|| The Boston Globe
|| March 26, 2012
|| Erica Thompson
A reimagined production of “The Nutcracker,’’ with all-new costumes and sets by Robert Perdziola and some new choreography by Boston Ballet artistic director Mikko Nissinen, will be the centerpiece of the company’s 2012-13 season, to be announced today.
Boston Ballet’s 49th season will open Oct. 25-Nov. 4 with an as-yet untitled world premiere by resident choreographer Jorma Elo, sharing a program with a revival of Christopher Bruce’s “Rooster,’’ which the company performed for the first time this month, and William Forsythe’s “The Second Detail.’’ The reworked “Nutcracker’’ will run Nov. 23-Dec. 30.
Spring performances will begin with an all-Jirí Kylián program March 7-17, 2013: “Wings of Wax,’’ “Tar and Feathers,’’ and “Symphony of Psalms.’’ Marius Petipa’s “The Sleeping Beauty’’ will run March 22-April 7, 2013, followed May 2-12 by Wayne McGregor’s “Chroma’’ and George Balanchine’s “Serenade’’ and “Symphony in C.’’ Next season will conclude with Balanchine’s “Coppélia,’’ May 16-26.

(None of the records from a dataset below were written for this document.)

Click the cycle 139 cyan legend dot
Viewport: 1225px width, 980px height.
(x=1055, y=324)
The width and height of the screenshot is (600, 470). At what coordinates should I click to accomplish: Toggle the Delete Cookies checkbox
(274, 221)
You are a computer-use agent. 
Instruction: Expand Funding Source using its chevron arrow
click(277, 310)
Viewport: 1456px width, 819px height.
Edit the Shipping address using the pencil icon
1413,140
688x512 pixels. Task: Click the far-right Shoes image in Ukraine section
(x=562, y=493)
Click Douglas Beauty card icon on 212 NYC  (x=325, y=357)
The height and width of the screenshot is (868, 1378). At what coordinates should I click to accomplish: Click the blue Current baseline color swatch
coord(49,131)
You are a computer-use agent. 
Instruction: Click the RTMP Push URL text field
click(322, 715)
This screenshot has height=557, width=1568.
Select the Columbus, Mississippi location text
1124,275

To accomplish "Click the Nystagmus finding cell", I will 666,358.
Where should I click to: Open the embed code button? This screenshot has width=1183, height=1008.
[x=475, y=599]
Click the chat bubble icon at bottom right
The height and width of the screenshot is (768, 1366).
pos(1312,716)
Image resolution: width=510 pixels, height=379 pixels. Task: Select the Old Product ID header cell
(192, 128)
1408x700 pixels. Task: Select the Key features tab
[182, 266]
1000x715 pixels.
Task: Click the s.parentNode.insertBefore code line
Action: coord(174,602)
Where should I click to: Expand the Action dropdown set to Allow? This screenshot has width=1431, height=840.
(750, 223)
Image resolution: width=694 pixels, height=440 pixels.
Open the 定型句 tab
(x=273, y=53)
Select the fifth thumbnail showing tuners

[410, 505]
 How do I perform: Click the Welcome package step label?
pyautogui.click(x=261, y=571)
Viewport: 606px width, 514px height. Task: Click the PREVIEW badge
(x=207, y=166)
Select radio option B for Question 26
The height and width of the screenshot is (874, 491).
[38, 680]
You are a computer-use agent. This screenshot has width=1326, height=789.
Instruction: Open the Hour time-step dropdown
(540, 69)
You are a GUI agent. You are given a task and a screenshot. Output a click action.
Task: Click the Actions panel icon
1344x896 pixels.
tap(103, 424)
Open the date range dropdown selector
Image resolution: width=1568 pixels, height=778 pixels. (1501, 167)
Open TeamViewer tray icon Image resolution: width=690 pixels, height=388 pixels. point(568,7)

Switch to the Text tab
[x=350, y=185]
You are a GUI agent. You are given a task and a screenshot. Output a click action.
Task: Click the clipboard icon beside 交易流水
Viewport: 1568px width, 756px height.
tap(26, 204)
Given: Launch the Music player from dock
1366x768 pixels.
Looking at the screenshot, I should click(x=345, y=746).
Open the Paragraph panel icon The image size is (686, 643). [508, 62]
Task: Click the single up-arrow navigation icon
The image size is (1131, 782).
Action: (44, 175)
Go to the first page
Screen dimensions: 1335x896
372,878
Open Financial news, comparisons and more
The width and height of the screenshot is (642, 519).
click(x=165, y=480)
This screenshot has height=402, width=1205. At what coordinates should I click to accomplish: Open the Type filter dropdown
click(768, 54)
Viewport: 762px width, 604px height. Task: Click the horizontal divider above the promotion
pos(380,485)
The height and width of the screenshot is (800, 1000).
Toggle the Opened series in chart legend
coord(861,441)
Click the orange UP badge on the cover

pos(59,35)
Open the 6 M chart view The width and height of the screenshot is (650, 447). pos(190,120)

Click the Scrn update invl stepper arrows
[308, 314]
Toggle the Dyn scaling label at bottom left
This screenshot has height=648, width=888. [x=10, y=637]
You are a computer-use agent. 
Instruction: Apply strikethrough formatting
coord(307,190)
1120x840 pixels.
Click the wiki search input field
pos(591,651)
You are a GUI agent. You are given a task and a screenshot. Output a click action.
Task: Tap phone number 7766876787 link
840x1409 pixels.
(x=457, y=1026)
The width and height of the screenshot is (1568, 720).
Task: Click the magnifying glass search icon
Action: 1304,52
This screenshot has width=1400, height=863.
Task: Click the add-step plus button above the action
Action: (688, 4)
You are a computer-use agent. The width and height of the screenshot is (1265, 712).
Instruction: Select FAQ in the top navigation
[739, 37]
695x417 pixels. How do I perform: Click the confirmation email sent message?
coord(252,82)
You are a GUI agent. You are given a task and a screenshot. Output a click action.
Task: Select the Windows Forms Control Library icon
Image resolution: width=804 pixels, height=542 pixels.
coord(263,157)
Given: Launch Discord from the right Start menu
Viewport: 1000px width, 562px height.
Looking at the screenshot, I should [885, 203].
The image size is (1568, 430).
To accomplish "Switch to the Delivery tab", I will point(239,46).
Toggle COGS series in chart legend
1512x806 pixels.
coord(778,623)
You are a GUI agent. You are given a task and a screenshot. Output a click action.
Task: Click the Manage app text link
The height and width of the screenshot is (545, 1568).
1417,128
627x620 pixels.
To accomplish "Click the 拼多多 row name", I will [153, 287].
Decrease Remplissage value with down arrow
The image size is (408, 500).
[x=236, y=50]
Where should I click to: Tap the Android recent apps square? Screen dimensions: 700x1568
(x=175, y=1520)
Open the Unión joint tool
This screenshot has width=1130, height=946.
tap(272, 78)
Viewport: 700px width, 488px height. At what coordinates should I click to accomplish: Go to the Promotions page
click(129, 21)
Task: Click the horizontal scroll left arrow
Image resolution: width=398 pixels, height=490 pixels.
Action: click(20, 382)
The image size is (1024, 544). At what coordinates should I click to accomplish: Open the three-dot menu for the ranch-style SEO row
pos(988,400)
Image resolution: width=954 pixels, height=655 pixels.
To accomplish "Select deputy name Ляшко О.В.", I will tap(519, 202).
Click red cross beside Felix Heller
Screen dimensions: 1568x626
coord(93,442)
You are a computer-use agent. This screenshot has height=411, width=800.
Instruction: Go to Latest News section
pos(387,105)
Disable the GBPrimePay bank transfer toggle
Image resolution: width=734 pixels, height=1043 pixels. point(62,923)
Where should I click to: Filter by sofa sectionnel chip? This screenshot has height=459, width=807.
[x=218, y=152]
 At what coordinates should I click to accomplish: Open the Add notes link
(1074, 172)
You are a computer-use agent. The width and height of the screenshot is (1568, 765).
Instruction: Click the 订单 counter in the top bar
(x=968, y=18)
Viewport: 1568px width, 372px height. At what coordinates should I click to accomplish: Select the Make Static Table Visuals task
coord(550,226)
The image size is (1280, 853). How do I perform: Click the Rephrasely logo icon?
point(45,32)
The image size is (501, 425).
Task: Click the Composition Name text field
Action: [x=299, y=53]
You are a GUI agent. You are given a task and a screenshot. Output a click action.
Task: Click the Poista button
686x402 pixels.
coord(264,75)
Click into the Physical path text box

Boston Ballet’s “The Nutcracker,’’ which from 1995 to 2011 featured sets by Helen Pond and Herbert Senn and costumes by David Walker and Charles Heightchew, will employ lighter, paler hues this time around, Perdziola said, with clothing suggestive of the “Sense and Sensibility’’ era.
“The costumes are very reminiscent of the Jane Austen period, from the18-teens to about 1820, which is slightly earlier than it’s been done previously,’’ the designer explained.
Many of the costumes feature an empire waistline to achieve a “leaner’’ look, said Perdziola. “To me, it’s more romantic, floatier,’’ he said.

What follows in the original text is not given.